Effect of quenching process on microstructure and properties of 10Cr15MoVCo high-carbon martensitic stainless steel
SUN Chang1, LI Jing1, LI Shou-hui1, ZHU Shuang1, LI Ji-hui2
1. State Key Laboratory of Advanced Metallurgy, University of Science and Technology Beijing, Beijing 100083, China; 2. Yangjiang Shibazi Group, Yangjiang 529931, Guangdong, China
Abstract:In order to obtain 10Cr15MoVCo high-carbon martensitic stainless steel with good organization and properties, the effects of quenching temperatures and soaking time on the microstructure and mechanical properties of experimental steel were analyzed by scanning electron microscopy, X-ray diffraction, rockwell hardness tester and impact testing machine. The results show that with the increase of quenching temperature, the average size and area fraction of secondary carbides decrease and the retained austenite content increases, and the hardness of the steel first increases and then decreases.
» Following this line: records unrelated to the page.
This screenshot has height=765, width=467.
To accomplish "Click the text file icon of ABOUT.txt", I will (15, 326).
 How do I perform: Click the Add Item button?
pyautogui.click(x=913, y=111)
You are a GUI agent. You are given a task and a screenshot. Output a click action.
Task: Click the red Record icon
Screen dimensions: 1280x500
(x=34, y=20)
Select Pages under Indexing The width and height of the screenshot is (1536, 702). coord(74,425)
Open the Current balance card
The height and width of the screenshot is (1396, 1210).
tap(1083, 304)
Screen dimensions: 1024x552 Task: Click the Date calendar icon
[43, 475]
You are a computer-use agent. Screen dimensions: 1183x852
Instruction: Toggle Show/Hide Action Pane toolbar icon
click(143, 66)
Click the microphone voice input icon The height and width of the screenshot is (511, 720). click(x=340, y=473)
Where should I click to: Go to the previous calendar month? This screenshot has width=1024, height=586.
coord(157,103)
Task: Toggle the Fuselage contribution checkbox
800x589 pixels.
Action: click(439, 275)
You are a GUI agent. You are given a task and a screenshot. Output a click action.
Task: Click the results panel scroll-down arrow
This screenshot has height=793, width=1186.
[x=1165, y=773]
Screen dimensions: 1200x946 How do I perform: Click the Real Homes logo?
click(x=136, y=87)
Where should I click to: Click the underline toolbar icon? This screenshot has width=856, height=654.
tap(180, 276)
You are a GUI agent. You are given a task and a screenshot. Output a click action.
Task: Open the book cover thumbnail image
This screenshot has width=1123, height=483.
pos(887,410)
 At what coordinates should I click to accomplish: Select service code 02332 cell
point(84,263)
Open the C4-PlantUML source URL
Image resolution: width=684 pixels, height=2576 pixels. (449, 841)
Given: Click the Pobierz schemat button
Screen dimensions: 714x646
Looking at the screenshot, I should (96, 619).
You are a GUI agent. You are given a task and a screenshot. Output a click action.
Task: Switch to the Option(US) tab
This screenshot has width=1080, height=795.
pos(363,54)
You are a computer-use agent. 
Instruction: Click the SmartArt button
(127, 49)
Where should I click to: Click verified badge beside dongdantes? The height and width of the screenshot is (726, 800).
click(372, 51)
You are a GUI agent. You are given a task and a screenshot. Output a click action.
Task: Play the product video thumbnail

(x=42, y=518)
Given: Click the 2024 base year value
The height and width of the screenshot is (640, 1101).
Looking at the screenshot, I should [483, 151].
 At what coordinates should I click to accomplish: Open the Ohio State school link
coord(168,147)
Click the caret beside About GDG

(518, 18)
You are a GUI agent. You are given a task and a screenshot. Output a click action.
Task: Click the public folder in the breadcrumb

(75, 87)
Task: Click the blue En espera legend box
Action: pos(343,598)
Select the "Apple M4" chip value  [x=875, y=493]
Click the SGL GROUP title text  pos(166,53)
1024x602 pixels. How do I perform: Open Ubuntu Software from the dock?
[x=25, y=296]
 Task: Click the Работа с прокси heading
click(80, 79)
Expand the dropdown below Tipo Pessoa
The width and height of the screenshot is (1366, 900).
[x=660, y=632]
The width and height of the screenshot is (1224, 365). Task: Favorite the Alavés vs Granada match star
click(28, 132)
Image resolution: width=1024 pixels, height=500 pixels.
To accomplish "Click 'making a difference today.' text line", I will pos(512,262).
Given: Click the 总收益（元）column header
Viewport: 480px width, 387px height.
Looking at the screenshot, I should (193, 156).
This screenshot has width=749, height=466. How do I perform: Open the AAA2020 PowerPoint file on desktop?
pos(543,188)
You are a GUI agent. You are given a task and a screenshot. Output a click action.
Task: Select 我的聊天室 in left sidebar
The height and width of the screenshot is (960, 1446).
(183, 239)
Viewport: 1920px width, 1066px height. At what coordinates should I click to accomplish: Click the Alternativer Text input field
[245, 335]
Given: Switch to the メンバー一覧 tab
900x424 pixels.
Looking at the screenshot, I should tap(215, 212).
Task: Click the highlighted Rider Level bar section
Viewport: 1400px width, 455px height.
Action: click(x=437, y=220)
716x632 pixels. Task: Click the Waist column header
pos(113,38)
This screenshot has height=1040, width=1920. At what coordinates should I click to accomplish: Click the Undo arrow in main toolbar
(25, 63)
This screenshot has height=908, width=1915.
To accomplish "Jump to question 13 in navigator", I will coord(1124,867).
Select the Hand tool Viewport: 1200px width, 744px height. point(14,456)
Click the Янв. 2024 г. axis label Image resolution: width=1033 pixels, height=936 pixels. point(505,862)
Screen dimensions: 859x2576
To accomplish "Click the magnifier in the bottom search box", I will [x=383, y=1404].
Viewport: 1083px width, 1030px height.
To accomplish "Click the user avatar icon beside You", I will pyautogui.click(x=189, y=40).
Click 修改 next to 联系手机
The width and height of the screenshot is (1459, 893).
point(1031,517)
After the quenching temperature exceeds 1 050 ℃, the impact toughness decreases significantly, and the optimum quenching temperature is 1 050 ℃. At the optimum quenching temperature, the average size and area fraction of secondary carbides decrease and the residual austenite content increases slightly with the increase of soaking time. The hardness of the steel first increases and then decreases, but the overall change is small. The impact toughness increases with the increase of soaking time, and the optimum soaking time is 15 min.
孙畅, 李晶, 李首慧, 朱爽, 李积回. 淬火工艺对高碳马氏体不锈钢10Cr15MoVCo组织及性能的影响[J]. 中国冶金, 2023, 33(4): 73-80.
SUN Chang, LI Jing, LI Shou-hui, ZHU Shuang, LI Ji-hui. Effect of quenching process on microstructure and properties of 10Cr15MoVCo high-carbon martensitic stainless steel[J]. China Metallurgy, 2023, 33(4): 73-80.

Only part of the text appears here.